Karush-Kuhn-Tucker conditions (KKT)
Constrained Minima and Lagrange Multipliers
Consider the following constrained optimization problem:
\begin{aligned} \text{Minimize:}\qquad & f(\bm{x}) \\ \text{Subject to:}\qquad & h_i(\bm{x}) = 0 \quad \text{for} \quad i = 1,2,\ldots,m \end{aligned} \tag{1}
Second-Order Conditions
The sufficient condition for optimality states that if the Hessian matrix, \bm{H}, is positive definite at the point (\bm{x}^\star, \bm{\lambda}^\star), then \bm{x}^\star is a strict local minimizer of the original constrained problem.
The following theorem formalizes this sufficient condition for optimality.
Theorem 1 (of Lagrange Multipliers) Let f \in C^2(\mathbb{R}^n, \mathbb{R}) and \bm{h} \in C^2(\mathbb{R}^n, \mathbb{R}^m) with \bm{x}^\star be a local minimum of problem Equation 1, i.e.,
- f(\bm{x}^\star) is a minimum
- subject to \bm{h}(\bm{x}^\star) = \bm{0}.
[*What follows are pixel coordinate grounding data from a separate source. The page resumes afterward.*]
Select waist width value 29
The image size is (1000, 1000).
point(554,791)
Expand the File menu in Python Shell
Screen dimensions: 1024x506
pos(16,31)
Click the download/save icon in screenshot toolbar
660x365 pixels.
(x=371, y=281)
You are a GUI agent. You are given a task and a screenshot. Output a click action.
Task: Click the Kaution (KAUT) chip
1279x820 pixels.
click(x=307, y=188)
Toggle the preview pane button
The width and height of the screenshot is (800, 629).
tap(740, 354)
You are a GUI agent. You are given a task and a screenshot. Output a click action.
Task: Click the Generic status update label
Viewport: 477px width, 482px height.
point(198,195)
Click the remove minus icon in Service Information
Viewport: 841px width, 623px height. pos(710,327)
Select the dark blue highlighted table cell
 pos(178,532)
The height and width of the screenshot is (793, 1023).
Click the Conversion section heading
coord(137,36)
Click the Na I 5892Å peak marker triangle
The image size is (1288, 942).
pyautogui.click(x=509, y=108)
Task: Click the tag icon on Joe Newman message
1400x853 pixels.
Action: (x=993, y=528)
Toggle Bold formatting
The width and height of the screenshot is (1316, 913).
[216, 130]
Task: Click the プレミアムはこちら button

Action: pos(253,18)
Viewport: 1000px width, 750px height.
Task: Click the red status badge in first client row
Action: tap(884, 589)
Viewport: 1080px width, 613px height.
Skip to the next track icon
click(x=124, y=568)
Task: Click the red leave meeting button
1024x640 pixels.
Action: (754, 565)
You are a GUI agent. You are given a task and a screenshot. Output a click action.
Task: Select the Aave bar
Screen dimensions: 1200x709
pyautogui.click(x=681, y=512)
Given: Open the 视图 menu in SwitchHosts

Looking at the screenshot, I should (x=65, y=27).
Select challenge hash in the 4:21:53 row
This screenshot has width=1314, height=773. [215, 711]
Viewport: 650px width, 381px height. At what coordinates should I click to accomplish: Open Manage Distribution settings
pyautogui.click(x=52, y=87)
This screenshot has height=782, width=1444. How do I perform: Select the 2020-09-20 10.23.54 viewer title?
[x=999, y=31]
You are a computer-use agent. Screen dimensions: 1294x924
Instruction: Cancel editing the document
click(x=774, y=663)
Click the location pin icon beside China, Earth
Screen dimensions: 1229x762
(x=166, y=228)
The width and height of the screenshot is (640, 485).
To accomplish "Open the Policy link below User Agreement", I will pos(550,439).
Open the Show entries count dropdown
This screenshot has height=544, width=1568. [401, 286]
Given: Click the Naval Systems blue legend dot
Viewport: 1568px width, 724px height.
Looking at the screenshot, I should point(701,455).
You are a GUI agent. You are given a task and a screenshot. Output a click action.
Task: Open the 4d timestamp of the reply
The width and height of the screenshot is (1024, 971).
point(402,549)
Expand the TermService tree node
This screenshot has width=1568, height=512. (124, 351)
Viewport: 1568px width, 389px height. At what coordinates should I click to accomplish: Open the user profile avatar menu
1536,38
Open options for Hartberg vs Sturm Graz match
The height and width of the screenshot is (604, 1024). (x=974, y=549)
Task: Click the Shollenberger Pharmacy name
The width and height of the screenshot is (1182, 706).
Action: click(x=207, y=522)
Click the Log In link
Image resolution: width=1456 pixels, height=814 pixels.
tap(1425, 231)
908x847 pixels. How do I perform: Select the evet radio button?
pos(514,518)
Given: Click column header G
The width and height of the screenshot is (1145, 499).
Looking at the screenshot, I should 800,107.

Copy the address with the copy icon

- and \nabla \bm{h}(\bm{x}^\star) is full rank
and define the Lagrangian
\mathcal{L}(\bm{x}^\star, \bm{\lambda}) = f(\bm{x}^\star) - \sum_{k=1}^m \lambda_k h_k(\bm{x}^\star)
then there exist scalars \lambda_k, k = 1, \dots, m, such that:
first order necessary condition: \nabla_x \mathcal{L}(\bm{x}^\star, \bm{\lambda}) = \nabla f(\bm{x}^\star) - \sum_{k=1}^m \lambda_k \nabla h_k(\bm{x}^\star) = 0. \tag{A}
second order condition:
for all \bm{z} \in \mathbb{R}^n such that \nabla \bm{h}(\bm{x}^\star)\bm{z} = \bm{0} and \bm{z}\neq \bm{0}, it holds that:necessary: \bm{z}^T \left( \nabla^2 f(\bm{x}^\star) - \sum_{k=1}^m \lambda_k \nabla^2 h_k(\bm{x}^\star) \right) \bm{z} \geq 0, \tag{B}
i.e., the matrix \nabla^2_x \big( f(\bm{x}^\star) - \bm{\lambda} \cdot \bm{h}(\bm{x}^\star) \big) is positive semi-definite in the kernel of \nabla \bm{h}(\bm{x}^\star).
sufficient:
\bm{z}^T \left( \nabla^2 f(\bm{x}^\star) - \sum_{k=1}^m \lambda_k \nabla^2 h_k(\bm{x}^\star) \right) \bm{z} \geq \epsilon \|\bm{z}\|^2>0, \tag{C}
i.e., the matrix \nabla^2_x \big( f(\bm{x}^\star) - \bm{\lambda} \cdot \bm{h}(\bm{x}^\star) \big) is positive definite in the kernel of \nabla \bm{h}(\bm{x}^\star).
Inequality constraints
It is possible to adapt Theorem 1 for inequality constraints. Consider the NLP problem
\begin{aligned} \textrm{minimize:} \quad & f(\bm{x}) \\[0.5em] \textrm{subject to:}\quad & h_i(\bm{x})=0 \quad &i&=1,2,\ldots,m \\[0.5em] & g_i(\bm{x})\geq 0\quad &i&=1,2,\ldots,p \end{aligned} \tag{14}
introducing the slack variables e_i for i=1,2,\ldots,p and the vector \bm{y}^T=(\bm{x}^T,\bm{e}^T) the new problem
\begin{aligned} \textrm{minimize:}\quad && \mathsf{f}(\bm{y}) &=f(\bm{x}) \\[0.5em] \textrm{subject to:}\quad && \mathsf{h}_i(\bm{y}) &= h_i(\bm{x})=0\quad &i&=1,2,\ldots,m \\[0.5em] && \mathsf{h}_{i+m}(\bm{y}) &= g_i(\bm{x})-e_i^2 = 0\quad &i&=1,2,\ldots,p \end{aligned} \tag{15}
Using this formulation we deduce:
Lemma 1 (first order condition) Defining the Lagrangian: \mathcal{L}(\bm{x},\bm{\lambda},\bm{\mu}) = f(\bm{x}) -\sum_{k=1}^m \lambda_k h_k(\bm{x}) -\sum_{\ell=1}^p \mu_\ell g_\ell(\bm{x}) \tag{16}
The first order condition for problem Equation 15 become
\begin{aligned} \nabla_x\mathcal{L}(\bm{x}^\star,\bm{\lambda},\bm{\mu}) &=\bm{0}^T, \\[1em] h_k(\bm{x}^\star) &= 0, \qquad & k & =1,2,\ldots m\\[1em] \mu_\ell g_\ell(\bm{x}^\star) & = 0,\quad g_\ell(\bm{x}^\star)\geq 0\quad & \ell&=1,2,\ldots p\\[1em] \end{aligned}
So that when g_\ell(\bm{x}^\star)>0 then \mu_\ell=0. Finally, the gradient of active constraints are linearly independent.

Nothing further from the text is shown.